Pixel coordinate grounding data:
--------------------------------------------------

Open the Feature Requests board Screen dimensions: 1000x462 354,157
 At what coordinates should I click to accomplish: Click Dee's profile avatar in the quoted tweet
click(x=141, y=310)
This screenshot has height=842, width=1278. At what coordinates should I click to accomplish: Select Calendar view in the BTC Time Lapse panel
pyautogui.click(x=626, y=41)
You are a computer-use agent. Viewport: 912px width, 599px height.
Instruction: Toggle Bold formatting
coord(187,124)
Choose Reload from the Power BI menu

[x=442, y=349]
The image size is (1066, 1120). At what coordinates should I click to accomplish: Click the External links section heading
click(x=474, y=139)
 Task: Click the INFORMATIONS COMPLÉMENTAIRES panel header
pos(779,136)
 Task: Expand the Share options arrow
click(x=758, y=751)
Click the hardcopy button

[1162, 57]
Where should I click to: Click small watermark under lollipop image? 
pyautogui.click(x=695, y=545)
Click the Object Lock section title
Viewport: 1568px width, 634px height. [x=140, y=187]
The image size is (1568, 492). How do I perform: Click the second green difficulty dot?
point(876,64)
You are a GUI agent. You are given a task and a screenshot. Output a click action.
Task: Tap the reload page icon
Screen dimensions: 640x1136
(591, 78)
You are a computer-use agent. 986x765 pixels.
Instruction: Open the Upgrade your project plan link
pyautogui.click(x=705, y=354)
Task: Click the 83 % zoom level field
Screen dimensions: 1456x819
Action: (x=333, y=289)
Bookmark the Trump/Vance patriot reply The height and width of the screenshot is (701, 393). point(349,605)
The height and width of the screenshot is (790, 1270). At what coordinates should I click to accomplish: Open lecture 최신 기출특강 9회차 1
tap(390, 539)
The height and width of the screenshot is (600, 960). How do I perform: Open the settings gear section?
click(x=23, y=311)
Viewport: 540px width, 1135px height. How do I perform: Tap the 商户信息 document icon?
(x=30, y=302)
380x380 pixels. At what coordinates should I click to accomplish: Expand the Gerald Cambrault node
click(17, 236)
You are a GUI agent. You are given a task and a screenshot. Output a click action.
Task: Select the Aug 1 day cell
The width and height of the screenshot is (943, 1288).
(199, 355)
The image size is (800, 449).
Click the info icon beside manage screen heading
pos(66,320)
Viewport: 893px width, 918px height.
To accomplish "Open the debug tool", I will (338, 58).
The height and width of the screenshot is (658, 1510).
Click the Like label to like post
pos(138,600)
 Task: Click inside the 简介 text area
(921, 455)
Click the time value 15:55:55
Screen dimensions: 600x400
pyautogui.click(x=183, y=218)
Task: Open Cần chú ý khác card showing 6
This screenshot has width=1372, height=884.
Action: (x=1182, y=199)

--------------------------------------------------

- Required work -
The required result is an identical copy of the records above.

- Response -
Open the Feature Requests board Screen dimensions: 1000x462 354,157
 At what coordinates should I click to accomplish: Click Dee's profile avatar in the quoted tweet
click(x=141, y=310)
This screenshot has height=842, width=1278. At what coordinates should I click to accomplish: Select Calendar view in the BTC Time Lapse panel
pyautogui.click(x=626, y=41)
You are a computer-use agent. Viewport: 912px width, 599px height.
Instruction: Toggle Bold formatting
coord(187,124)
Choose Reload from the Power BI menu

[x=442, y=349]
The image size is (1066, 1120). At what coordinates should I click to accomplish: Click the External links section heading
click(x=474, y=139)
 Task: Click the INFORMATIONS COMPLÉMENTAIRES panel header
pos(779,136)
 Task: Expand the Share options arrow
click(x=758, y=751)
Click the hardcopy button

[1162, 57]
Where should I click to: Click small watermark under lollipop image? 
pyautogui.click(x=695, y=545)
Click the Object Lock section title
Viewport: 1568px width, 634px height. [x=140, y=187]
The image size is (1568, 492). How do I perform: Click the second green difficulty dot?
point(876,64)
You are a GUI agent. You are given a task and a screenshot. Output a click action.
Task: Tap the reload page icon
Screen dimensions: 640x1136
(591, 78)
You are a computer-use agent. 986x765 pixels.
Instruction: Open the Upgrade your project plan link
pyautogui.click(x=705, y=354)
Task: Click the 83 % zoom level field
Screen dimensions: 1456x819
Action: (x=333, y=289)
Bookmark the Trump/Vance patriot reply The height and width of the screenshot is (701, 393). point(349,605)
The height and width of the screenshot is (790, 1270). At what coordinates should I click to accomplish: Open lecture 최신 기출특강 9회차 1
tap(390, 539)
The height and width of the screenshot is (600, 960). How do I perform: Open the settings gear section?
click(x=23, y=311)
Viewport: 540px width, 1135px height. How do I perform: Tap the 商户信息 document icon?
(x=30, y=302)
380x380 pixels. At what coordinates should I click to accomplish: Expand the Gerald Cambrault node
click(17, 236)
You are a GUI agent. You are given a task and a screenshot. Output a click action.
Task: Select the Aug 1 day cell
The width and height of the screenshot is (943, 1288).
(199, 355)
The image size is (800, 449).
Click the info icon beside manage screen heading
pos(66,320)
Viewport: 893px width, 918px height.
To accomplish "Open the debug tool", I will (338, 58).
The height and width of the screenshot is (658, 1510).
Click the Like label to like post
pos(138,600)
 Task: Click inside the 简介 text area
(921, 455)
Click the time value 15:55:55
Screen dimensions: 600x400
pyautogui.click(x=183, y=218)
Task: Open Cần chú ý khác card showing 6
This screenshot has width=1372, height=884.
Action: (x=1182, y=199)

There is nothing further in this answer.